Les formes loco-régionales subaiguës succèdent à des formes aiguës, souvent passées inaperçues. Elles se manifestent sous
un masque trompeur, rhumatologique, neurologique ou dermatologique. Quelques jours ou quelques semaines, parfois plus,
après la blessure qui paraît guérie, des douleurs réapparaissent accompagnées de signes inflammatoires sans suppuration,
prenant le masque de téno-synovite, d'arthrite inflammatoire ou de d'algodystrophie.
les pasteurelloses systémiques
On désigne sous cette appellation, les bactériémies et les atteintes viscérales dues à des pasteurelles. Elles sont plus
fréquemment sur un terrain fragilisé : cirrhose éthylique, insuffisance hépatique, leucémie, cancer, connectivites,
immunodépression.
Les bactériémies à Pasteurella sont presque toujours secondaires à une blessure occasionnée ou contaminée par un animal
et sont parfois associées à une atteinte viscérale. Exceptionnellement, elles paraissent primitives, sans notion de porte
d'entrée.
Les infections respiratoires - angines, rhino-pharyngites, otites, sinusites, bronchites, pleurésies, pneumopathies - sont
fréquentes chez les sujets vivant au contact des animaux.
Les localisations neuro-méningées - méningites ou des abcès cérébraux -, les atteintes cardio-vasculaires, digestives,
gynécologiques, obstétricales, urinaires ou ostéo-articulaires sont plus rares.
DIAGNOSTIC BIOLOGIQUE
L'étape essentielle du diagnostic des pasteurelloses est la mise en évidence de la bactérie.
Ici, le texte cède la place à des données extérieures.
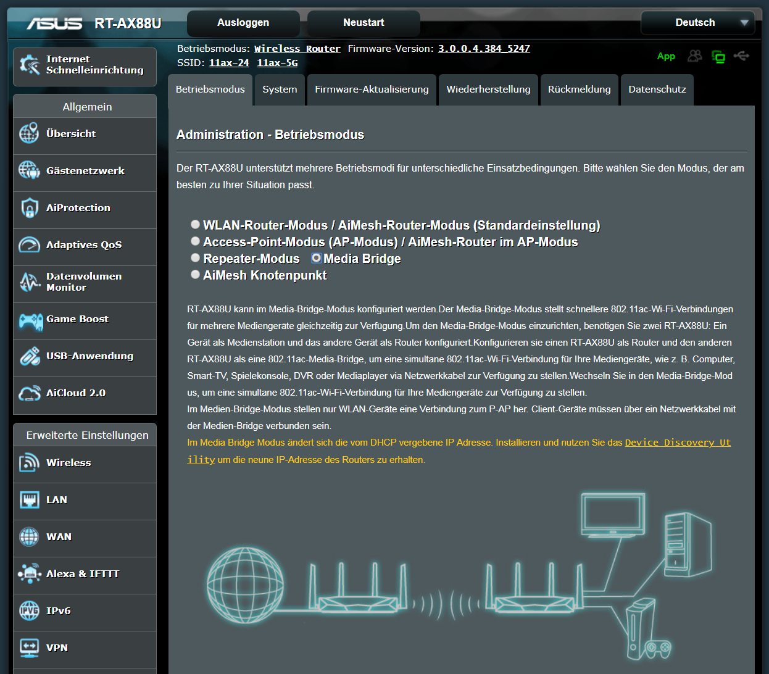
Task: Switch to the Firmware-Aktualisierung tab
Action: click(372, 89)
On la cherche dans la sérosité de la plaie,
dans le pus ganglionnaire, articulaire ou osseux, dans le sang par hémoculture ou dans l'expectoration. On ensemence des milieux
riches, solides et liquides. Les colonies se développent sur gélose en 24 à 48 heures. L'identification se fonde sur la morphologie -
coccobacilles à coloration bipolaire - et les caractères biochimiques et enzymatiques qui permettent de reconnaître les autres espèces
du genre et les espèces voisines.
Un sérodiagnostic par agglutination, immunoenzymologie est utilisable chez l'animal mais pas chez l'homme.
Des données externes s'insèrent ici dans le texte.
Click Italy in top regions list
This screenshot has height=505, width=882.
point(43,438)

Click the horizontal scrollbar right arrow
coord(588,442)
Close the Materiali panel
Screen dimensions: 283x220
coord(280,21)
Une intradermo-réaction à la "pasteurelline" (filtrat de culture en bouillon) est un très bon test diagnostique dans les formes focales
dès le 8ème jour et pendant plusieurs années parfois.
Les espèces les plus fréquemment isolées après morsure sont Pasteurella multocida, (50 à 60 % des cas), puis P. canis, dagmatis,,
stomatis ainsi que les bactéries apparentées (EF 4, Neisseria weaveri) suivies de P.bettyae et Actinobacillus ureae.
SENSIBILITÉ AUX ANTIBIOTIQUES
Les bactéries du genre Pasteurella sont sensibles in vitro à de nombreux antibiotiques : bêtalactamines, cyclines, imidazolés,
cotrimoxazole, fluoroquinolones. Les macrolides et les aminosides ont une moins bonne activité.
Dans les infections systémiques, les fluoroquinolones sont souvent préconisées.